*** EXTRACTED ENTRIES Section Begins ***

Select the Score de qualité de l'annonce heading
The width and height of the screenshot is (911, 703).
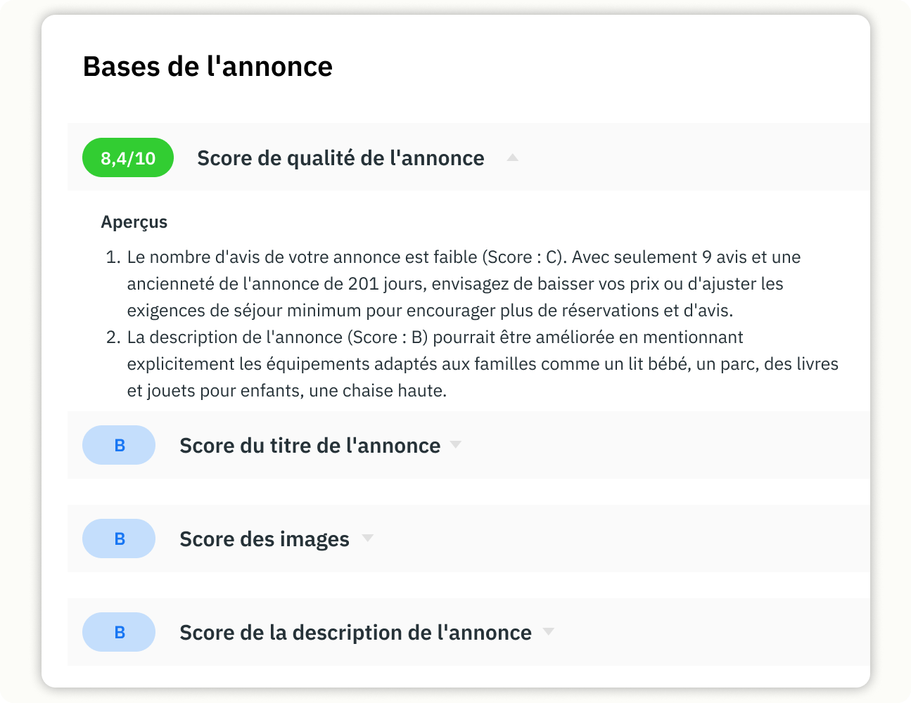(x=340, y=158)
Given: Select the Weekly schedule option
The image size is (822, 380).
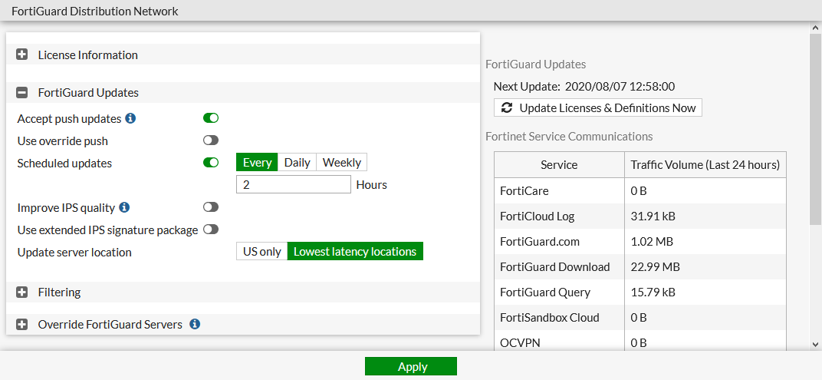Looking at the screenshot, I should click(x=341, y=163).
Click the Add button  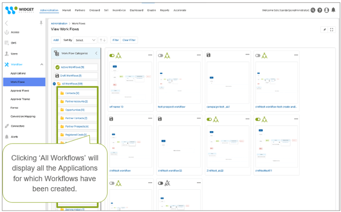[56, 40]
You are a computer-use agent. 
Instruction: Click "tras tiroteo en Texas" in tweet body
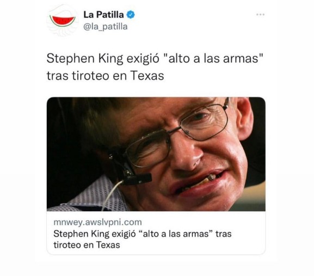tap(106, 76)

*** EXTRACTED ENTRIES Section Ends ***
*** EXTRACTED ENTRIES Section Begins ***

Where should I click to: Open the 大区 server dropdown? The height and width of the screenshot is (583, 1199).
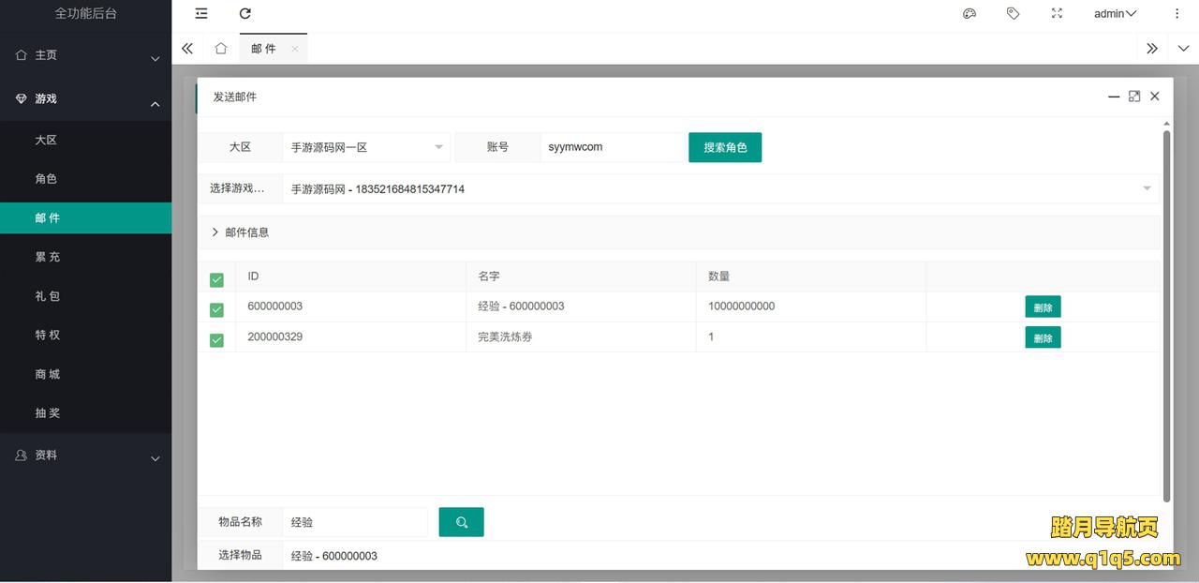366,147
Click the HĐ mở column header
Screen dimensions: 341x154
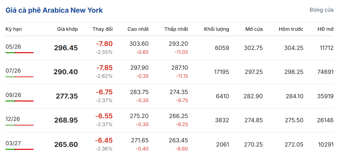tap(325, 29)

*** EXTRACTED ENTRIES Section Ends ***

> _PROMPT_: Lines holding the word "Select" are the answer; copy every one from the records above.

> _ANSWER TO THE PROBLEM_:
Select the Score de qualité de l'annonce heading
Given: Select the Weekly schedule option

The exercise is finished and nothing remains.